Use it like the following:

    class Sample
        include Stateology
       
        state(:Happy) {
            def do_something
                puts "Pets a puppy"
            end
        }
       
        state(:Angry) {
            def do_something
                puts "Kicks a puppy"
            end
          }
    end

    s = Sample.new

    # switch to Happy state
    s.state :Happy
    s.do_something  #=> "Pets a puppy"

    # now switch to Angry state
    s.state :Angry
    s.do_something  #=> "Kicks a puppy"

The State Pattern is quite useful in game-dev where you may want different behaviours depending on whether the Player is Running, Jumping, Sleeping, etc

* Stateology is different to other implementations in that it works by dynamically mixing and unmixing modules from the target class.

* How to get Stateology: gem install stateology

* Note that stateology requires the mixology extension to work. The stateology gem will try to install the mixology gem itself and should work fine out of the box with ruby 1.8.6.

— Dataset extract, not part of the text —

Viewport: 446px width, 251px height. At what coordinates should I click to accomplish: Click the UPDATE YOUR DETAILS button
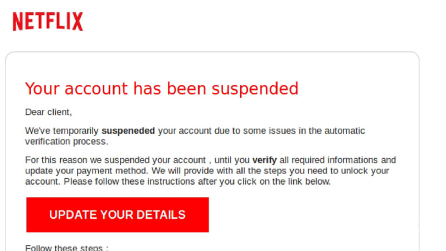click(x=118, y=215)
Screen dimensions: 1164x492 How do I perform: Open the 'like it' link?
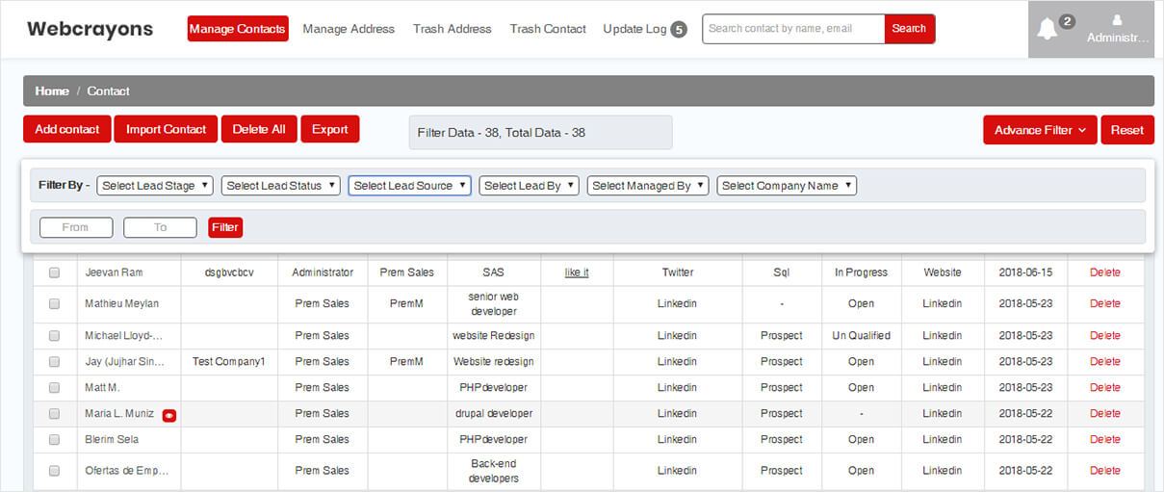tap(577, 273)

* However I am unsure whether the mixology maintainer applied my 1.9.1 patch to the mixology source - if you are trying to use Stateology with ruby 1.9.1 and encountering troubles
go here to get the 1.9.1 compatible version of mixology: http://github.com/banister/mixology19/tree/master
- By Maverick Date 2009-06-13 00:26
s.state :Chinese
s.do_something #=> "Cook and eat a puppy"

Cool idea but couldn't just as easily do this?:

def do_something
     if @state == "Happy"
          puts "Pets a puppy"
     elseif @state == "Angry"
          puts "Kicks a puppy"
     else
          puts "Stares dumbfounded at puppy"
     end
end
- By banister Date 2009-06-13 00:31
of course you could :) but that's potentially alot of boiler-plate esp. if you have many methods that all change behaviour depending on the state. I guess it's up to each person and their own situation; but i've found using it makes my code both easier to read and maintain :)
- By jlnr (dev) Date 2009-06-13 00:37
Hmmm, this sounds nice. Might even work well for the main window if there are very few/simple states the actual game app can be in, hehe :) Why not obj.state = :foo though?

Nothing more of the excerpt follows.